It was September 21, and the expedition—strung out along the old Mormon Trail in a nine-mile line and averaging 12 miles a day—had just passed Devil’s Gate (in what would become Wyoming). Jim Bridger, one of the most accomplished and best-known frontiersmen in North America, led the way. At this rate they should arrive no later than October 25 in Salt Lake, some 425 miles to the southwest, where they could settle in comfortably for the winter and start building an Army post, as specified in the May 18 general orders from Lt. Gen. Winfield Scott.
Riding alongside Bridger was the column’s senior officer, Colonel Edmund B. Alexander of the 10th U.S. Infantry Regiment, who had hired the scout a couple of weeks earlier at Fort Laramie. The expedition had left Fort Leavenworth, Kansas, in mid-July 1857, eight weeks late, and critics from the press, the political world and the Army itself had suggested the column might not be able to reach Salt Lake that season. But Alexander was confident Bridger could get them through before winter set in. The legendary mountain man had been roaming the West for 35 years since joining William Ashley’s Upper Missouri Expedition at age 18 in 1822. He knew the road between Fort Laramie and the Mormon capital like the back of his hand.
Bridger wasn’t sure why the Army was bound for Salt Lake, and he really didn’t care too much. He was just mighty glad he could lead a U.S. military force into the city. He’d had a falling out with the Mormons three or four years back, and this scouting job provided opportunity for some payback. That the Mormon people might consider the Utah Expedition an invasion force coming to annihilate them did not cross the mind of its planners, though Bridger certainly knew that Territorial Governor Brigham Young was capable of mounting a stiff resistance.
Nobody in the federal government or the Army was aware the Mormons intended to fight this unannounced invasion into Utah Territory. But Young was prepared to protect his people, telling them: “Twice in Missouri and once in Illinois they drove us from our homes at the point of a bayonet, and that, too, by aid of state authority. They murdered my dear friends Joseph and Hyrum Smith and many others. Mobs robbed and murdered us while the entire nation looked on without lifting one hand to help us. And now the U.S. Army is coming to our homes, a body of troops well armed and equipped, evidently ordered to Utah by the president of the United States. They’re coming without warning. Forgive me Father, if I’m wrong. But this time we will not turn the other cheek! This is our home, our Zion. This time we fight back!”
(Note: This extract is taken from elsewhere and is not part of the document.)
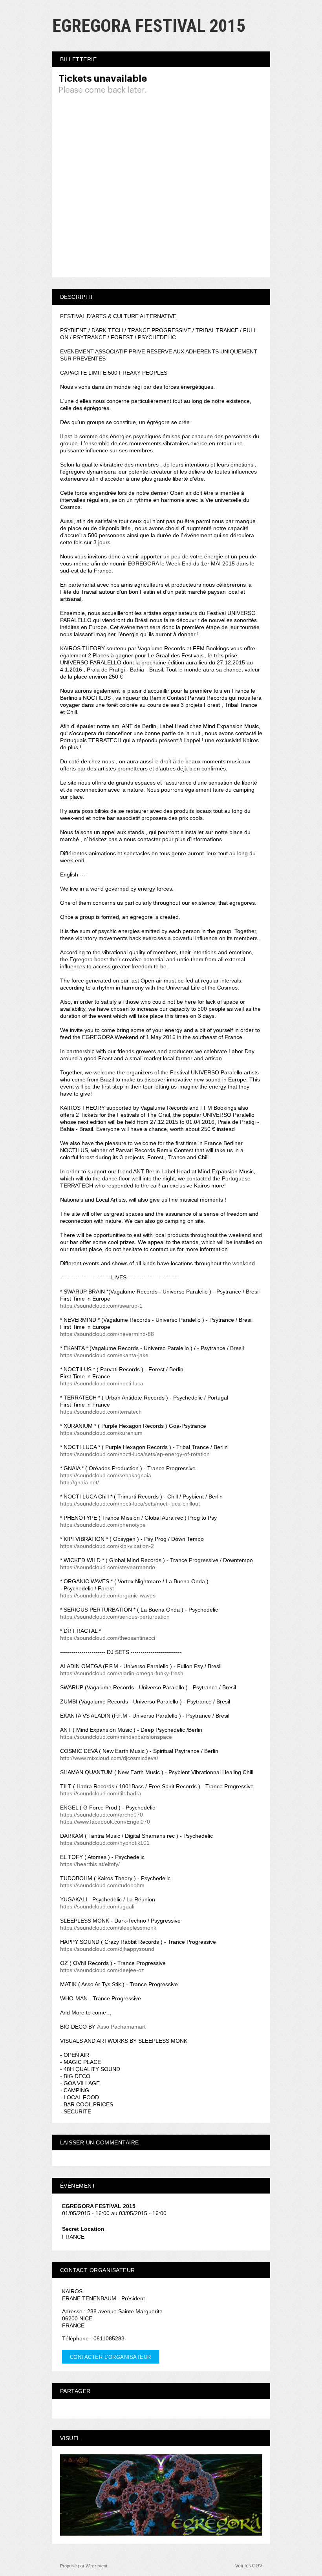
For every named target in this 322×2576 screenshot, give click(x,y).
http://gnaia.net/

The U.S. War Department dispatched Captain Stewart Van Vliet and a small escort to Salt Lake City to meet with Young and feel him out about his intentions should the Army enter Utah Territory. On August 8 Van Vliet caught up with the Utah Expedition 275 miles west of Fort Leavenworth and told Alexander what he was doing. Once in Salt Lake, Van Vliet met with a friendly reception, but Young refused the captain’s request to permit the Army to enter Utah. Young assigned Nauvoo legionnaires Orrin Porter Rockwell, Nathaniel Jones and Stephen Taylor to escort Van Vliet to Ham’s Fork (in present-day Wyoming). From there Van Vliet continued east, and on September 21, some 12 miles west of Devil’s Gate, he met Alexander and the expedition. He advised Alexander that the Mormons planned to defend the territory—that they had fortifications in Echo Canyon and 6,000 legionnaires on call waiting for a fight—and it would therefore be unwise to push into Salt Lake. Some of the younger U.S. officers remained undaunted, bragging they could “whip all Utah.” More experienced officers weren’t so sure, but Alexander thanked Van Vliet and continued the march west.
Scott had ordered 2,500 U.S. troops dispatched to Utah Territory, but at Fort Leavenworth only 1,200 men of the 5th and 10th infantries and 4th Artillery were assigned to the expedition, leaving Alexander without any cavalry support. The other 1,300 men, members of the 2nd U.S. Dragoons, didn’t even leave Fort Leavenworth until September 18 (some two months after Alexander’s departure). The dragoons were commanded by Colonel Albert Sidney Johnston, who assumed Alexander would reach Salt Lake in October and establish an Army post amid the Mormons.
By mid-September 1857 Nauvoo Legion Colonel Robert T. Burton’s express riders, mounted on the fastest horses in the territory, were carrying daily dispatches to commanding Lt. Gen. Daniel H. Wells’ headquarters at Cache Cave in Summit County. On September 29 an express rider galloped into headquarters with a September 24 dispatch from Burton stating that the first elements of the Utah Expedition had just passed Devil’s Gate. “The evening of September 22 we camped within a half-mile of the enemy position, unseen by Army scouts,” Burton noted. Mormon leaders had activated the Nauvoo Legion (aka the Utah Territorial Militia) in August 1857, but in September its surveillance mission changed to a scorched-earth policy. Mounted units were instructed to harass and burn the Army supply wagons, scatter its herds, burn the grass ahead of the column and annoy the invaders, short of shooting them. No U.S. soldier was to be harmed.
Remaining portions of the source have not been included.